[[ The records open ]]

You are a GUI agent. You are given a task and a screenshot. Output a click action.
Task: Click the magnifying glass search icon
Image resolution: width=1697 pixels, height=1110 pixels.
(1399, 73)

[[ The records closed ]]
[[ The records open ]]

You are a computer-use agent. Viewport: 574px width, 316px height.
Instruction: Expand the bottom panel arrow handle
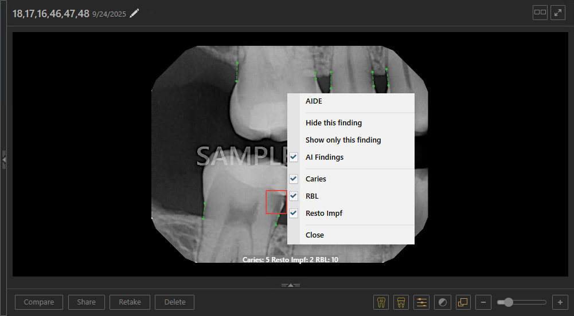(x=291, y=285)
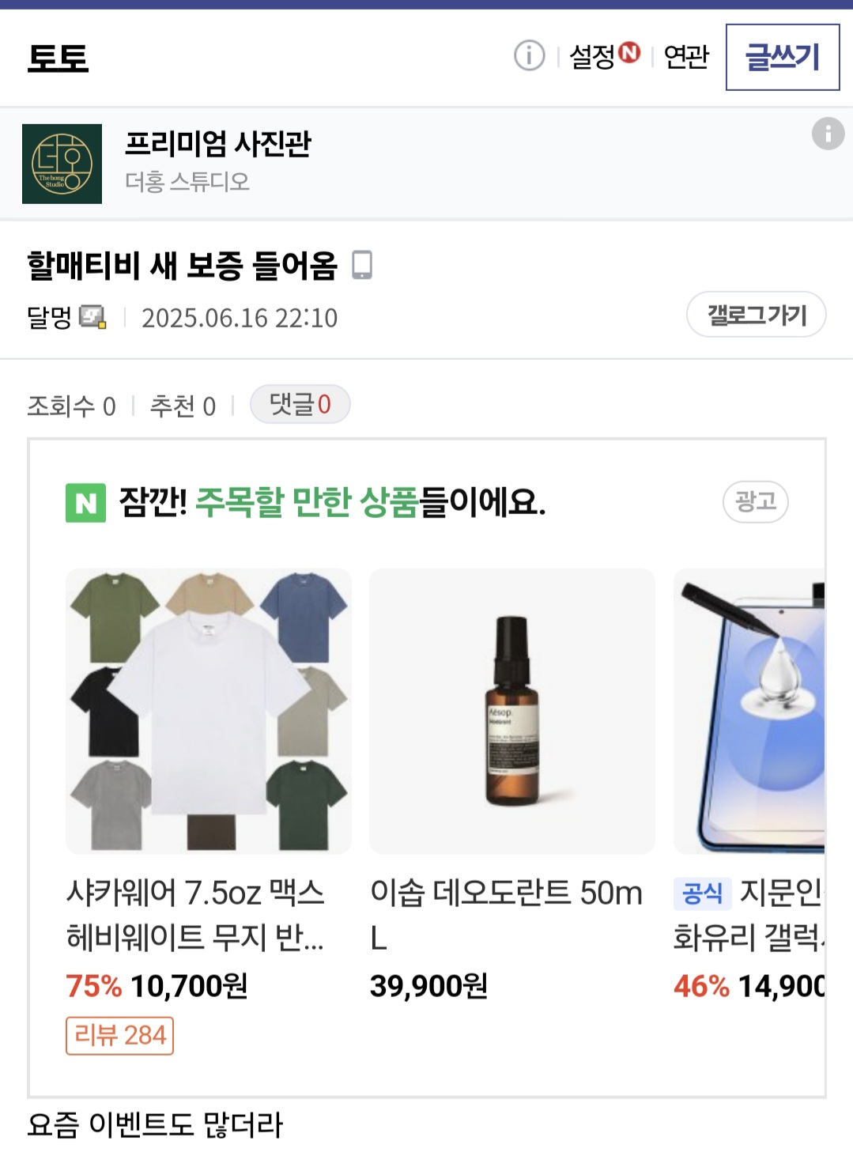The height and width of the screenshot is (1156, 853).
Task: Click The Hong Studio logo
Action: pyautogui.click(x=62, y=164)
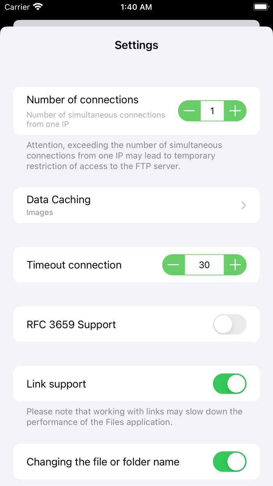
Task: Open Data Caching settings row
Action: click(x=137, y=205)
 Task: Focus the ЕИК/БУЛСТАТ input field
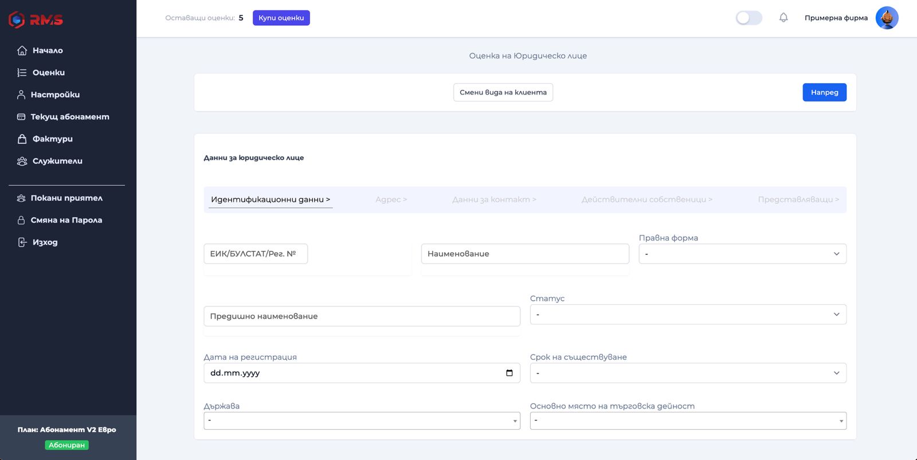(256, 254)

[[ The records closed ]]
[[ The records open ]]

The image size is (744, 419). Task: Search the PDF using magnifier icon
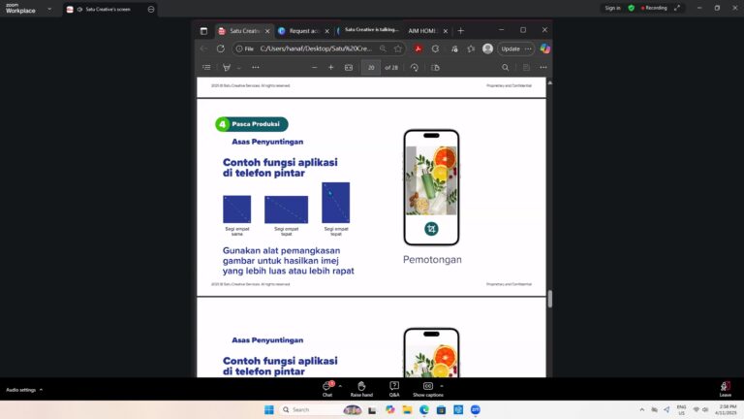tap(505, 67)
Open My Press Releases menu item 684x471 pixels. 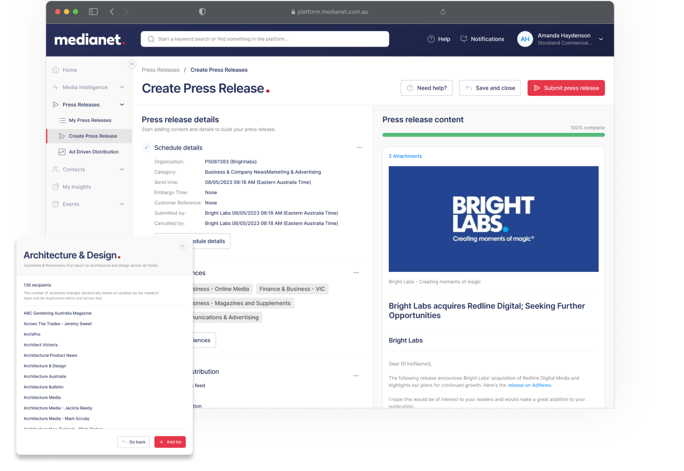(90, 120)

[[ The records closed ]]

◆ **To do**
Whenever the word "agent" appears in a line of the listing, report that line.

◆ **Written answer**
You are a GUI agent. You are given a task and a screenshot. Output a click action.
You are a computer-use agent. Viewport: 574px width, 316px height.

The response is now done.